[Date Prev][Date Next][Thread Prev][Thread Next][Date Index][Thread Index]
Re: [lmi] Benchmarking: gcc-8 beats gcc-10 soundly?
From: |
Greg Chicares |
Subject: |
Re: [lmi] Benchmarking: gcc-8 beats gcc-10 soundly? |
Date: |
Sun, 20 Sep 2020 09:59:31 +0000 |
User-agent: |
Mozilla/5.0 (X11; Linux x86_64; rv:68.0) Gecko/20100101 Thunderbird/68.11.0 |
On 2020-09-19 15:15, Greg Chicares wrote:
> It looks like gcc-10 gives us slower lmi binaries. Picking
> the third '--selftest' scenario as an index of performance
> (results in microseconds--less is better):
>
> gcc-10 gcc-8 ratio
> ------ ----- -----
> 102659 84947 1.21 32-bit
> 50121 37410 1.34 64-bit
>
> The fourth scenario is even worse:
>
> 33250 20654 1.61 32-bit
> 24616 13009 1.89 64-bit
I've discovered a way to make one of those scenarios
much better and the other simultaneously much worse....
> Vadim--Does this seem so astonishing that it can't be
> true? These results are all observed on the same machine.
> The only real difference I can think of is that one is a
> new debian bullseye within centos within debian buster chroot
> while the other is an
> old debian bullseye within debian buster chroot [my old gcc-8]

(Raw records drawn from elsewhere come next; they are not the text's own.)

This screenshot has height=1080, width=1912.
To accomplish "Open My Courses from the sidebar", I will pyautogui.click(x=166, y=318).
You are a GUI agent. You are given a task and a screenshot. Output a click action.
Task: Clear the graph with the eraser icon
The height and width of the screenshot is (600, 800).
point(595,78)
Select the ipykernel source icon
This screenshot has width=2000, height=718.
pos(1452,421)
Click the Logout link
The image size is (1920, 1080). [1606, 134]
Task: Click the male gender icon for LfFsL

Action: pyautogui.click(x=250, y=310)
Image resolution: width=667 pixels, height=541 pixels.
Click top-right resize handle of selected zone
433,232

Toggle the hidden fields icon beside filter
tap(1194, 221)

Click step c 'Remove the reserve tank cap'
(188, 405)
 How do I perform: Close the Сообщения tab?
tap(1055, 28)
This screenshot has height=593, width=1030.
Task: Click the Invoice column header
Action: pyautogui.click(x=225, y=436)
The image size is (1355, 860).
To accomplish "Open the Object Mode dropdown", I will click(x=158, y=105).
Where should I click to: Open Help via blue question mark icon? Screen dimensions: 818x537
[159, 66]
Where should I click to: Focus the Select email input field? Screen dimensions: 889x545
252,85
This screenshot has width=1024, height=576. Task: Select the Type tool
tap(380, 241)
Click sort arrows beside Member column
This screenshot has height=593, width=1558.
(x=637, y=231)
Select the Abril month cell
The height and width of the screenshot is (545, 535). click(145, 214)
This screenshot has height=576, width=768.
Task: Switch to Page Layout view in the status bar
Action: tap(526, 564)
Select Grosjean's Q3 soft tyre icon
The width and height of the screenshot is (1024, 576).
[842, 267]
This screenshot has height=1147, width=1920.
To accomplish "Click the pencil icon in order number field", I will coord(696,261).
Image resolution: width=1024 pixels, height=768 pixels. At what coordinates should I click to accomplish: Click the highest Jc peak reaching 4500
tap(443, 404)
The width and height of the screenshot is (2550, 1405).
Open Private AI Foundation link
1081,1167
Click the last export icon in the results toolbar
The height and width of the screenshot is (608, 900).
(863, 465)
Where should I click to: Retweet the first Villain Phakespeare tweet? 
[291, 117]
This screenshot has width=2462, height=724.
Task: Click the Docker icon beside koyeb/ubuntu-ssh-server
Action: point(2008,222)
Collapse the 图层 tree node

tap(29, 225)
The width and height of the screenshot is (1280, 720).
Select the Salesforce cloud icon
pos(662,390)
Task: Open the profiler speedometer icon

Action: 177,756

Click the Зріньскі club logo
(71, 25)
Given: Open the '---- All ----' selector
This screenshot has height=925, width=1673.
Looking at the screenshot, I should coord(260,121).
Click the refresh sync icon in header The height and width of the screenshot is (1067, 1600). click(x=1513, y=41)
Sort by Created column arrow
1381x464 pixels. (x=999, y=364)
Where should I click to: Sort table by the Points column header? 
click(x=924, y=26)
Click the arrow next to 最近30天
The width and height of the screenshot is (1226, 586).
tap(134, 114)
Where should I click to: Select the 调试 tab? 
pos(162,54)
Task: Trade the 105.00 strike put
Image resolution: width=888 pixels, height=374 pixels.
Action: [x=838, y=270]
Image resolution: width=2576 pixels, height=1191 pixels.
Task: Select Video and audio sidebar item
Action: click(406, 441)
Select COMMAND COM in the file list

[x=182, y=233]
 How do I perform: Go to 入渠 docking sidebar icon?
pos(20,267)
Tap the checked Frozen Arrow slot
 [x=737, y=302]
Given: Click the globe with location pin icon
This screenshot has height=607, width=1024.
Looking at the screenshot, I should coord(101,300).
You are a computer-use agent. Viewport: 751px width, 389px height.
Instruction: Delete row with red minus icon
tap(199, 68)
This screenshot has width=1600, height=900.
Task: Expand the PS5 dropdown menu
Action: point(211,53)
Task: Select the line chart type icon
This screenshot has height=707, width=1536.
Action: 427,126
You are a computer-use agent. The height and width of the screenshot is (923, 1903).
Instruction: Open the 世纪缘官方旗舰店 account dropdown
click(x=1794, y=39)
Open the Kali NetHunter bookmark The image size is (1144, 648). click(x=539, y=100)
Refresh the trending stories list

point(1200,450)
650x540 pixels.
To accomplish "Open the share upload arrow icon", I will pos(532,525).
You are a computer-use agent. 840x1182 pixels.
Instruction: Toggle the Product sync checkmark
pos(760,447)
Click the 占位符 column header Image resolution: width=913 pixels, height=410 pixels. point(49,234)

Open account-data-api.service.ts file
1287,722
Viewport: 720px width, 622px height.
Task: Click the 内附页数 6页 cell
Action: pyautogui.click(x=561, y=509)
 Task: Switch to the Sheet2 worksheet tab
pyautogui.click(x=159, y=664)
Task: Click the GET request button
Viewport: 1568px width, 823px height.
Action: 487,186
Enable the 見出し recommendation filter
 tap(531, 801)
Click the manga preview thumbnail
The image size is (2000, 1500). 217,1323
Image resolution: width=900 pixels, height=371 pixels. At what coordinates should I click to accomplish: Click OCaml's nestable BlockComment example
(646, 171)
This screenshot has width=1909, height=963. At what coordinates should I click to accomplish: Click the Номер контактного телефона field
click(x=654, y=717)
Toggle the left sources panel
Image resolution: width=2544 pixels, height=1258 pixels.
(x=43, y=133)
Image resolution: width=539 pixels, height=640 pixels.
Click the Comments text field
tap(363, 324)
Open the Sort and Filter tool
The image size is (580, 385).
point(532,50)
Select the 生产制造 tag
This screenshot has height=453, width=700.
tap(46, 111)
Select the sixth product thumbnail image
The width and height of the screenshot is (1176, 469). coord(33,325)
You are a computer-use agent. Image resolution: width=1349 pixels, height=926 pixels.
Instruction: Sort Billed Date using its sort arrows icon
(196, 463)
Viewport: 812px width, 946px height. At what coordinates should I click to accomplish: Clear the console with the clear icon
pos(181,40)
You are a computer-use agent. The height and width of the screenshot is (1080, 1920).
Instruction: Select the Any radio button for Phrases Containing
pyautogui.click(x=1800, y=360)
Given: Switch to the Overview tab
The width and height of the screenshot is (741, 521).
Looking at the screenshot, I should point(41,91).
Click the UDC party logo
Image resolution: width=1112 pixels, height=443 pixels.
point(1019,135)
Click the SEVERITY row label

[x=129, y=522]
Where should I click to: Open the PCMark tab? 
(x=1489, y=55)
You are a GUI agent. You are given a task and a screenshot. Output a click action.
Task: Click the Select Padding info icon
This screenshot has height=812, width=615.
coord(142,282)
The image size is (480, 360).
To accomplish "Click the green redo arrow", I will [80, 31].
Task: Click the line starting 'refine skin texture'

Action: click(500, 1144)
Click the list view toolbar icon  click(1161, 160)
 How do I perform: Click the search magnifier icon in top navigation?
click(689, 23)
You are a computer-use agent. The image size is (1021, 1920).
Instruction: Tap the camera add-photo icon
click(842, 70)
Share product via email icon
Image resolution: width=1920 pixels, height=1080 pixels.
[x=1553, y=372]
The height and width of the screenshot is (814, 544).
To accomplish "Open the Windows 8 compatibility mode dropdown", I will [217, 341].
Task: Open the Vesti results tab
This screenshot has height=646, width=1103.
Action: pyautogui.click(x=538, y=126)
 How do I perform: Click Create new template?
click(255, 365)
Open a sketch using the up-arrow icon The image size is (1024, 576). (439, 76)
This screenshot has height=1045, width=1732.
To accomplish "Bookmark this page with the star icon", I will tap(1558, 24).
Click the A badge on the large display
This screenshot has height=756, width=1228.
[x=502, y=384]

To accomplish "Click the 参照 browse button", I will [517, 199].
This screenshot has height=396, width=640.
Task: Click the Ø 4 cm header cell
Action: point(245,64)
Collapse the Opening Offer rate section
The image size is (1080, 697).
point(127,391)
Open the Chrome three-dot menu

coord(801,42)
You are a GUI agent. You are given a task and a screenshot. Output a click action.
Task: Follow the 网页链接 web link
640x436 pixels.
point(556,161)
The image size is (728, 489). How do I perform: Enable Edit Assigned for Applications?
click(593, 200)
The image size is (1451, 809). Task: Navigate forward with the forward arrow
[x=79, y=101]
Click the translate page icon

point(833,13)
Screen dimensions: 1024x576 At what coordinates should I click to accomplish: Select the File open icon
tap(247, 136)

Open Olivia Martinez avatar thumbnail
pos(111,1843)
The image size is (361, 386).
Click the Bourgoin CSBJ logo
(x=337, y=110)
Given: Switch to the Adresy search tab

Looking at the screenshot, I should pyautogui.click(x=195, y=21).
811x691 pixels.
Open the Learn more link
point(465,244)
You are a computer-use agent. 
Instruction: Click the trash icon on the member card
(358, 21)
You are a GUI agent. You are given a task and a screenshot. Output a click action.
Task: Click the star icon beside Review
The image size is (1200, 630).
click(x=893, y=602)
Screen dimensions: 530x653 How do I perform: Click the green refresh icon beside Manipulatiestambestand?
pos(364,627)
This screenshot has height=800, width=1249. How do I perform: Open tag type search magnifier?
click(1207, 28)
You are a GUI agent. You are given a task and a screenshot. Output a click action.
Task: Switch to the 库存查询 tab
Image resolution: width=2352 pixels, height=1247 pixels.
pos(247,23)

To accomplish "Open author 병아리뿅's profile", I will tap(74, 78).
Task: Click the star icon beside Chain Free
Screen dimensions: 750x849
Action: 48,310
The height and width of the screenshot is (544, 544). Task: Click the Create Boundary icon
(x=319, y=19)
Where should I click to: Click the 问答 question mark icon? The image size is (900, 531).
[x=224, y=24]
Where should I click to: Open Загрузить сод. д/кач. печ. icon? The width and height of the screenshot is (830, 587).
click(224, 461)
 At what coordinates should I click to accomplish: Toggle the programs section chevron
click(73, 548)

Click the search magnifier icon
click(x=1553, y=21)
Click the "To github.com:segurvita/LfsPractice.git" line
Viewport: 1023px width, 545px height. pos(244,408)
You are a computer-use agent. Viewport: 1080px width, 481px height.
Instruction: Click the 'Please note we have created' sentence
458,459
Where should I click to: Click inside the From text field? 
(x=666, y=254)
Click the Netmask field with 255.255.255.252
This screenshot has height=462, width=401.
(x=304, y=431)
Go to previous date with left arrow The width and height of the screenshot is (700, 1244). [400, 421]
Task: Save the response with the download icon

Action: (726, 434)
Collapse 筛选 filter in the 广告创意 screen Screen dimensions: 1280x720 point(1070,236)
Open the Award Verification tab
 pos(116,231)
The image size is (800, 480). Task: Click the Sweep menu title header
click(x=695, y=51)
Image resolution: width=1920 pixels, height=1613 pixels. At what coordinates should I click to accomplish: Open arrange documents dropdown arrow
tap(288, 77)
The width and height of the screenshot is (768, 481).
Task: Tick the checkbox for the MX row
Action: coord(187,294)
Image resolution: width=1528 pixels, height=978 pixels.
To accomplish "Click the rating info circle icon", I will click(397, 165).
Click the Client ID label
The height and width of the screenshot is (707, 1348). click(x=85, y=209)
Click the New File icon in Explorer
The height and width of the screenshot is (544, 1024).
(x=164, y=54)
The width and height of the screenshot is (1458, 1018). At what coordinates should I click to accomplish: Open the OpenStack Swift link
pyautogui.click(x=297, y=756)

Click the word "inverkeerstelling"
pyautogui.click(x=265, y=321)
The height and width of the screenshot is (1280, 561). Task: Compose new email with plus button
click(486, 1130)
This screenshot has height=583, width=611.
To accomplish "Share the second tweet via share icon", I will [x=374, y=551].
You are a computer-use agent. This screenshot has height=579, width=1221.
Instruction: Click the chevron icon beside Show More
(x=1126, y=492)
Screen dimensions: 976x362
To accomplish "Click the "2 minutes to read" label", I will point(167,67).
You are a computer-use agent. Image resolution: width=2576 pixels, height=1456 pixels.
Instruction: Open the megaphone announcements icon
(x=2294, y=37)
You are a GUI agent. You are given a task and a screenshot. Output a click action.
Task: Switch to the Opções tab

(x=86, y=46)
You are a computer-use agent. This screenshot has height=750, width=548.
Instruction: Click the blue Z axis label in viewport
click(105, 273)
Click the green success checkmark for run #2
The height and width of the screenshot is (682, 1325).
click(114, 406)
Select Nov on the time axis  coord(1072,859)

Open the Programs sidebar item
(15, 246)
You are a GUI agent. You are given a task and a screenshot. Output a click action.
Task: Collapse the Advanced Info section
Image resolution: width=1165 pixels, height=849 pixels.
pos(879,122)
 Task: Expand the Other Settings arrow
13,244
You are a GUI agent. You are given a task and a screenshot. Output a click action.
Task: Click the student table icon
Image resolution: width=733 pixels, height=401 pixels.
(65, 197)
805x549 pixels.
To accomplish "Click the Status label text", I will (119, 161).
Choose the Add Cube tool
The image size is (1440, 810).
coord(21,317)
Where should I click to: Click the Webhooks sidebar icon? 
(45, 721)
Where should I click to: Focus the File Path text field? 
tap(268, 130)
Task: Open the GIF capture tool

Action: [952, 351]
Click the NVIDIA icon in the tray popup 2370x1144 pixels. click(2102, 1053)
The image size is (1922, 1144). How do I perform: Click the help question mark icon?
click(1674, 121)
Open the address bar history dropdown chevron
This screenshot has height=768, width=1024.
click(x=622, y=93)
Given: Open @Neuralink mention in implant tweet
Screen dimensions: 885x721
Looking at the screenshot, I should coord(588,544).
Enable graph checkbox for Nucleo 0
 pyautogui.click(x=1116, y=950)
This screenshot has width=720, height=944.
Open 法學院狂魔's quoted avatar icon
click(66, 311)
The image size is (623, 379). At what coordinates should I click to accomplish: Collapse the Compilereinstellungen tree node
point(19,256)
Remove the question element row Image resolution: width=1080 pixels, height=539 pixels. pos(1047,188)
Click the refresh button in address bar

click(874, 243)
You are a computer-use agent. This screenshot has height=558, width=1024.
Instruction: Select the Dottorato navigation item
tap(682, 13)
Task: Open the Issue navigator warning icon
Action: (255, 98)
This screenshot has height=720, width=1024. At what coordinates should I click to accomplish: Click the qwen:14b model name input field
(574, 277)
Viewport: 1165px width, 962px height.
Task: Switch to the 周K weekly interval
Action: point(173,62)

> both of which identify themselves as:
> Debian GNU/Linux bullseye/sid
> But I've never noticed any penalty before for nested chroots.
This called for investigation. Below, I build lmi in the nested
chroot and move it to the non-nested one, and it's both better
and worse as mentioned above. Then I rebuild lmi without
'-O3 -march=native' and repeat, and the same anomaly persists.
So the cause isn't that '-march' detected a different
architecture in the nested chroot, because removing '-march'
doesn't make the problem go away.
And I used 'make fardel', which packages lmi, all libraries,
and the compiler runtime files, so it can't be a mismatch
of those things. For years we've used that makefile target
to prepare distributions, and if it didn't do those things
correctly, surely we'd know by now.
Now, what could possibly explain this? It seems that there's
a big difference between these chroots. The nested-ness is
not a plausible explanation: 'schroot' is a pretty thin
wrapper around chroot(2), in which any serious regression
would have been noticed quickly. Besides, it's the same
version of schroot:
/home/greg[0]$schroot --version
schroot (Debian sbuild) 1.6.10 (04 May 2014)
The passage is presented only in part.